Calls for equity, inclusion and decolonisation gained strength. Designs like Transformative Evaluation and movements like Culturally Responsive Evaluation, Indigenous Evaluation and Made in Africa Evaluation pushed harder against Western-centric models, interrogating power structures within evaluation itself, amplified by new networks like EvalMENA and EvalPartners with its subnetworks EvalIndigenous, EvalYouth, EvalSDGs, EvalGender+ and the Global Parliamentarians Forum for Evaluation. The UN's declaration of 2015 as the International Year of Evaluation further intensified these voices.

Meanwhile, the private sector, especially in impact investing and ESG frameworks, deepened its use of evaluation using faster, leaner approaches driven by returns on investment; tensions around accountability versus marketing continued. Practices started to converge with philanthropy and development, for example with the impact measurement framing by Impact Management Project, although significant divides remain. Foundations moved increasingly towards participatory, equity-driven models, especially as decolonial critiques gained influence.

Academia also evolved, with more evaluation programmes at universities across the Global South and North. The establishment of the Global Evaluation Initiative (GEI) around 2020 signaled new investments in system-wide capacity strengthening, particularly for LICs and LMICs.

By the end of the decade, evaluation was no longer merely a tool for evidence-informed accountability, decision-making and learning, but as a facilitator of strategic learning and inclusion, and a political, cultural and strategic practice capable of reinforcing inequities or advancing justice depending on how it was framed and enacted.

Today's Frontiers: Polycrisis, Transformation and the AI Disruption (2020s)

The 2020s, the polycrisis, most visible in the COVID-19, the climate and environmental crisis, global geopolitical shocks and aid system disruptions forced us into a new era: one of urgent, messy, adaptive evaluation.

Complexity and systems thinking are by now well advanced although still struggling to be applied in practice. Designs and approaches such as Developmental Evaluation, Realist Evaluation, Contribution Analysis, Process Tracing and Outcome Harvesting are widely accepted, and Rapid Evaluation and Real-Time Evaluation (RTE) have become indispensable.

The call for decolonising evaluation has grown impossible to ignore. It's no longer just a critique-it's a demand for radical reframing. Initiatives like EvalIndigenous, EvalSouth and MAE are pushing the field toward systemic changes in power, knowledge hierarchies and framing.

A focus on transformation has accelerated, catalysed by the urgency of the polycrisis and the emerging failure of the Sustainable Development Goals and the gathering polycrisis. The lines between evaluation, monitoring, research and learning are increasingly fluid. Initiatives such as Blue Marble Evaluation (BME), the International Evaluation Academy (IEAc), EvalIndigenous, the International Development Evaluation Association (IDEAS), the Climate Investment Funds (CIF), the Global Environment Facility (GEF), UNDP Systems Monitoring, Learning and Evaluation (SMLE) Initiative as well as many prominent individuals are championing evaluation as an instrument for deep systems change and transformation. This is accompanied by a rise in efforts to include specific issues like futures thinking, the environment, just transition, resilience and regeneration into evaluation design.

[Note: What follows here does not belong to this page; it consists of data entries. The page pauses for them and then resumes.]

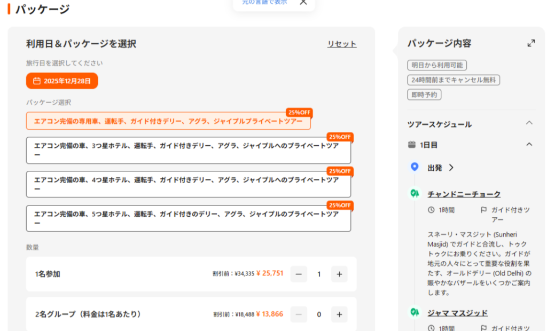Select the 3つ星ホテル package option

pos(188,150)
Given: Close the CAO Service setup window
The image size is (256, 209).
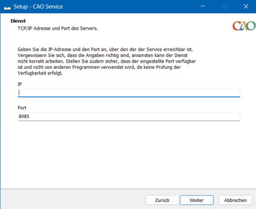Looking at the screenshot, I should (246, 6).
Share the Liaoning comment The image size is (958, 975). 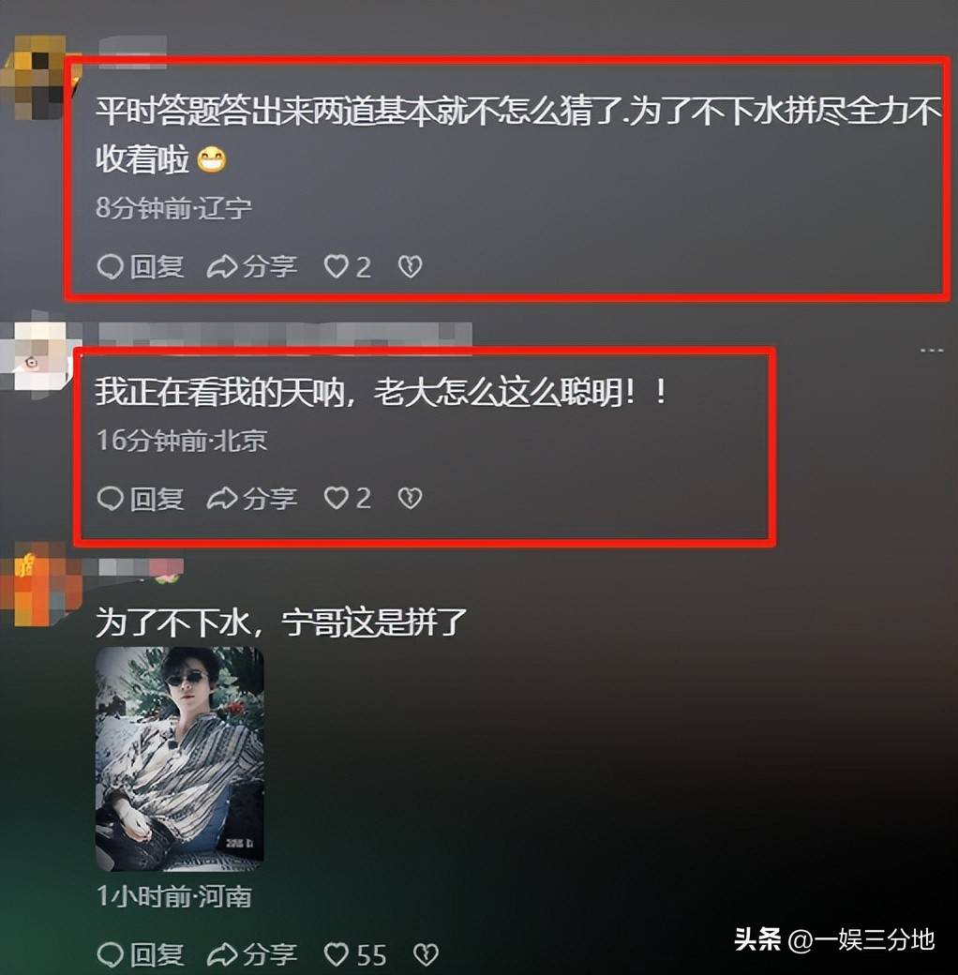(252, 267)
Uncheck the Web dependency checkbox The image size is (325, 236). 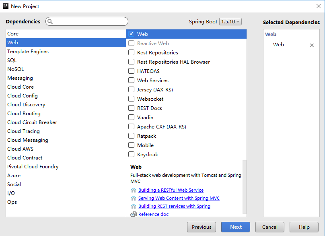(131, 34)
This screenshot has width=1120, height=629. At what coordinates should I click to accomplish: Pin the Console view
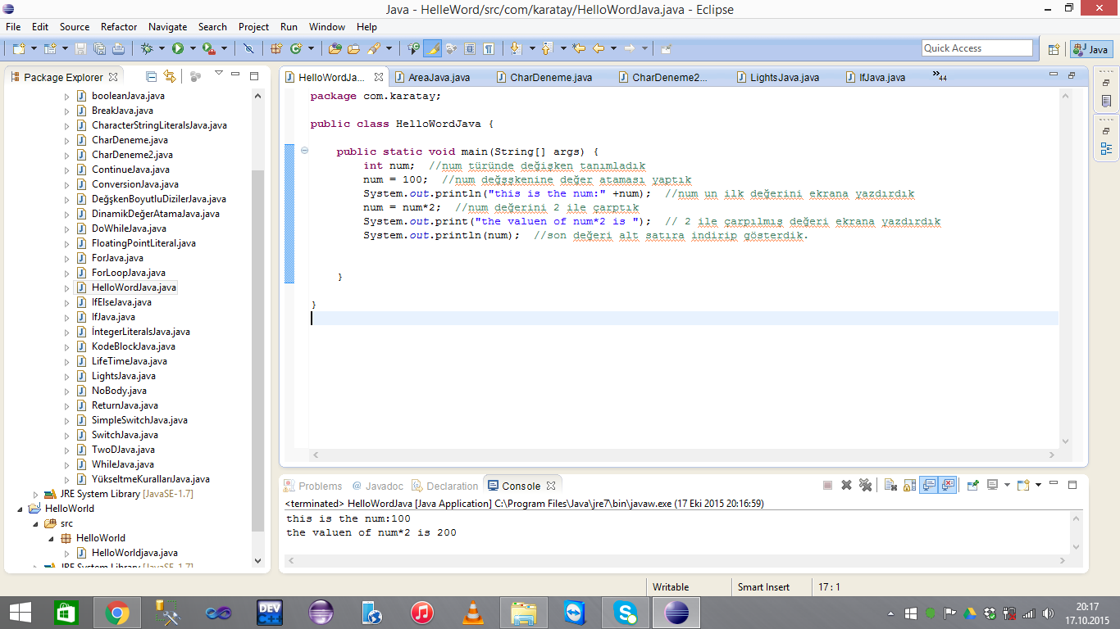point(973,484)
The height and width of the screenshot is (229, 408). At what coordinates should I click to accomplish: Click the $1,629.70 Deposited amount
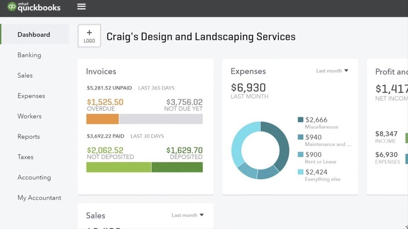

Technology continues to reshape practice. AI, machine learning, remote sensing and blockchain are becoming part of evaluation toolkits, bringing new possibilities but also new ethical minefields.

In the private sector, in philanthropy and business, the use of learning-oriented, flexible evaluation models as well as systemic approaches is growing. Impact investors demand better metrics, but often still walk the tightrope between real learning and public relations.

By 2025, evaluation is increasingly being positioned not just as a technical craft, but as a political, ethical and ecological practice, essential for navigating transformation-to be guided by humility, justice and adaptability.

This era demands that we rethink, reframe and reform what we do, how, when and for and with whom. Meeting this challenge remains an urgent, unfinished task.